If the NIAID, the FDA and Gilead Sciences decided to follow this recommendation and share the data, could they do it quickly? The process that the NIAID scientists used to analyze the available data is as follows: anonymized patient data are collected throughout the study, they are tabulated as raw data, and then certain parameters are derived. These data are stored in standard format files which are of two types, the RAW and the DERIVED data files. These exact files that the NIAID analyzed and which Gilead Sciences filed with the FDA, can be shared with minimal effort and within minutes after the leaders of the NIAID, the FDA and Gilead Sciences decide to share. In summary, there is no technical hurdle for the immediate release of the underlying remdesivir clinical study data. Concerns about credit and intellectual property can easily and expediently be addressed without imposing any delay on the release of this data.

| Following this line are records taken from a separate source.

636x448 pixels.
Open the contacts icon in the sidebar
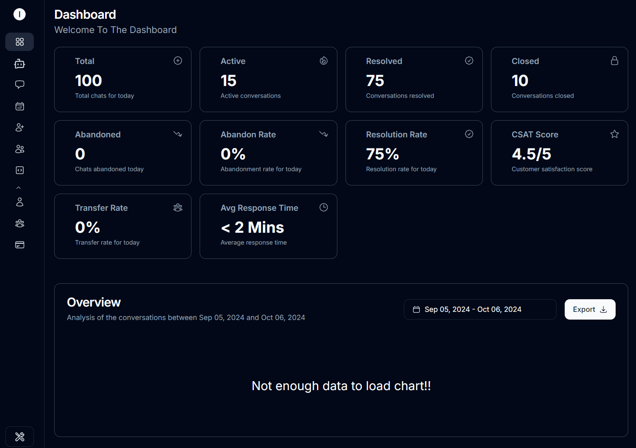[x=19, y=149]
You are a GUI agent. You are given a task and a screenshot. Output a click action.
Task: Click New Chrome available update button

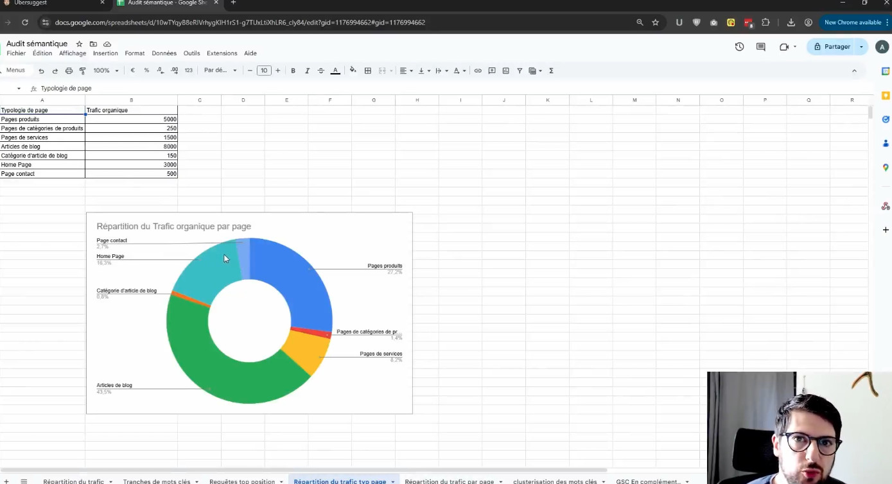[x=853, y=22]
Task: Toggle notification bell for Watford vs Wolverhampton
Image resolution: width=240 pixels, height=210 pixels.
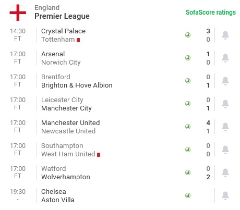Action: coord(225,173)
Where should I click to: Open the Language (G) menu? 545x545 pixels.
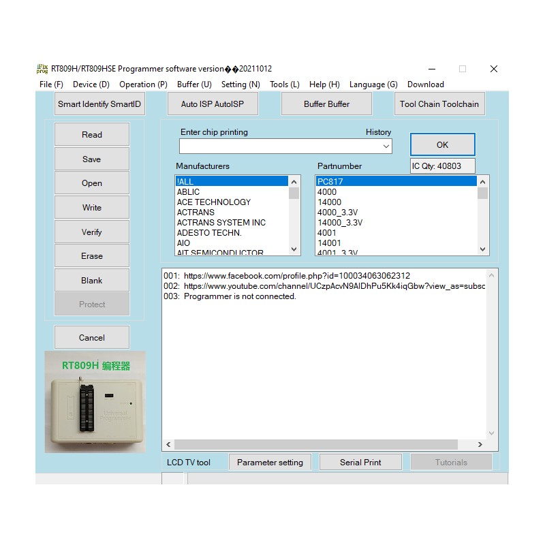click(x=373, y=84)
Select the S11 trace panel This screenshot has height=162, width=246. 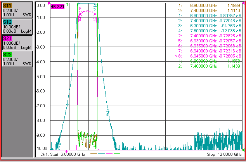(17, 10)
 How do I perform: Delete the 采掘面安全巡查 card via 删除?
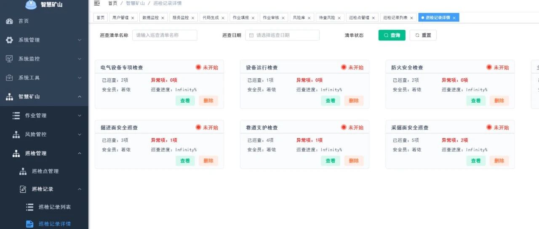click(499, 161)
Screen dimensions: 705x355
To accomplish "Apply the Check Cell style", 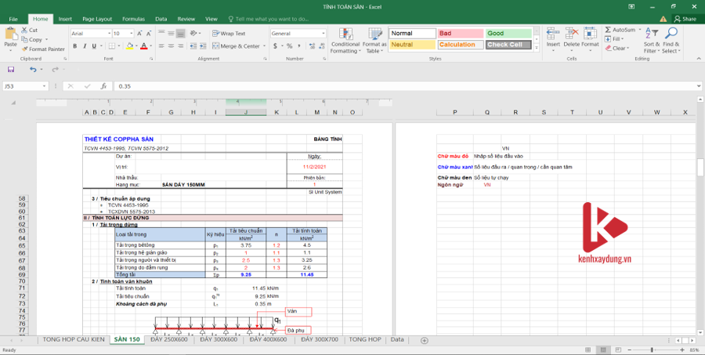I will (508, 45).
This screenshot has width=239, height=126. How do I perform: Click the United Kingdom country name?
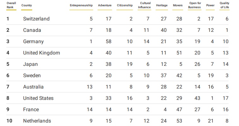pos(41,53)
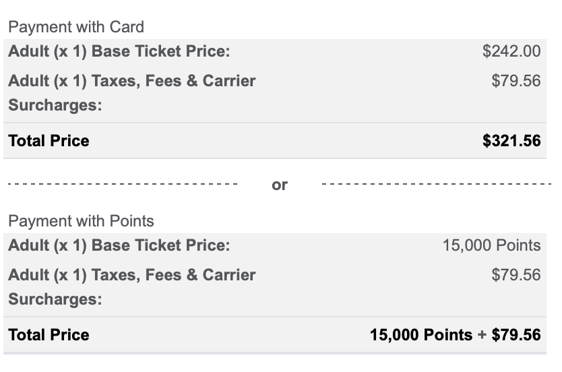Click the dashed divider left of "or"
Image resolution: width=562 pixels, height=372 pixels.
point(121,183)
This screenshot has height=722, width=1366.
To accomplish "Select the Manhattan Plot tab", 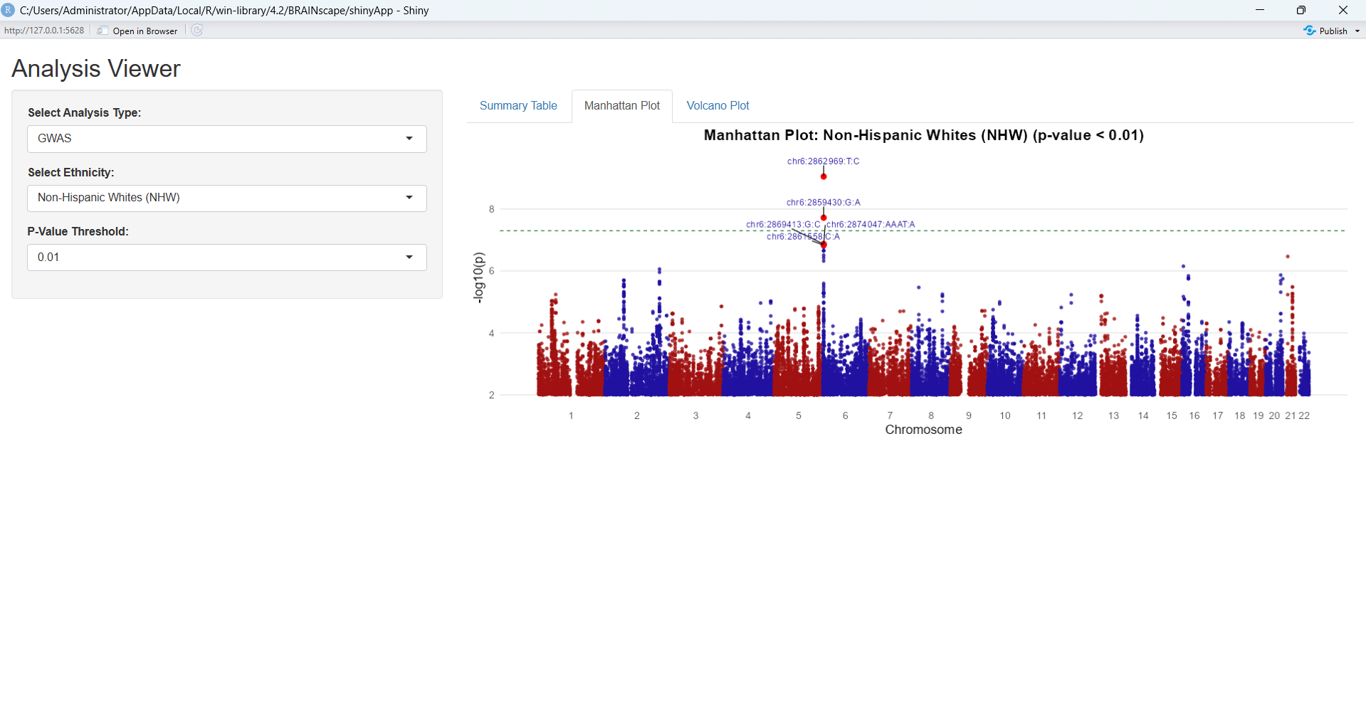I will coord(621,105).
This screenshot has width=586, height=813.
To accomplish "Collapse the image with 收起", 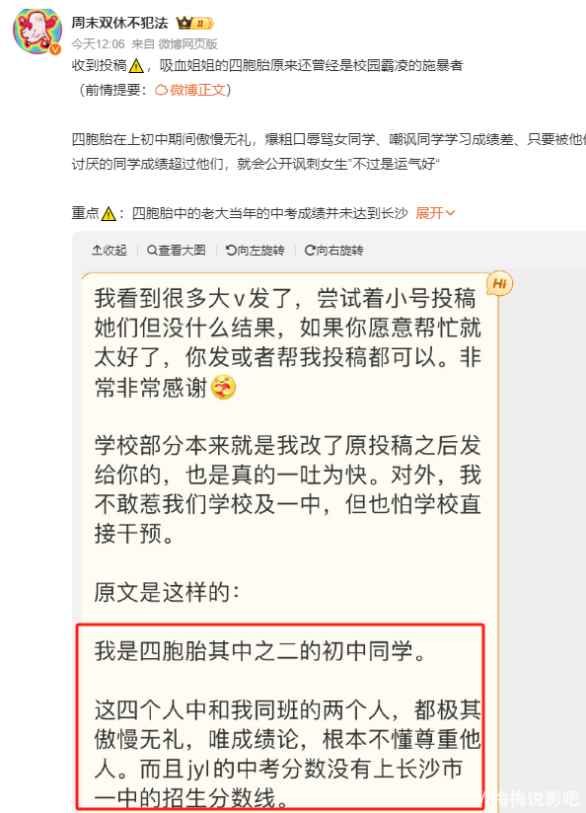I will point(110,251).
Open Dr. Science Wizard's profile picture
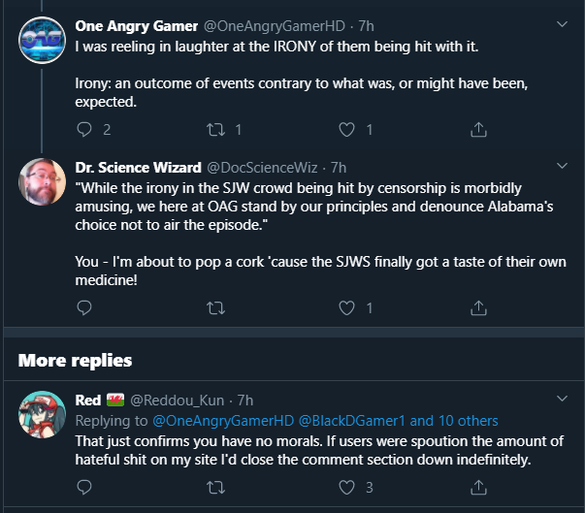585x513 pixels. click(42, 182)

We are experiencing a historic health crisis where success is dependent on a community coming together and overcoming a tremendous challenge to humanity. Open source sharing of information has always accelerated solutions to problems, and I am confident that it will work here as well. In the scientific community, open source mentality and data sharing has served humanity well, especially recently with the Human Genome project, where genetic data were made immediately available to the scientific community for the betterment of human health. This is the time to show that pharmaceutical companies and government agencies put patients first. If indeed the interest of patients is front and center, which it should be, then the NIAID, Gilead Sciences and the FDA will release ALL data from the remdesivir studies without delay.
More than ever, the American public is dependent on the competencies of its leaders, in the government and science alike. Trust in the system is conditional and temporary and is based upon transparency and truthfulness. The American public will not, and should not, blindly trust the expert. The American public should not have to wait for a handful of scientists, no matter how brilliant, to review the information and give their approval. The American public is entitled to unconditional access to all such data so that all people, and not just a few, can judge the course of affairs and make decisions. In the midst of this difficult moment for humanity, an unconditional data sharing movement may become a silver lining and the rainbow promise past the storm. The American public, scientists, and non-scientists, bonded by sharing and trust, will overcome this new challenge. Let us remove from the vocabulary of our democracy the “trust me I am an expert” mentality and replace it with “transparency for all.”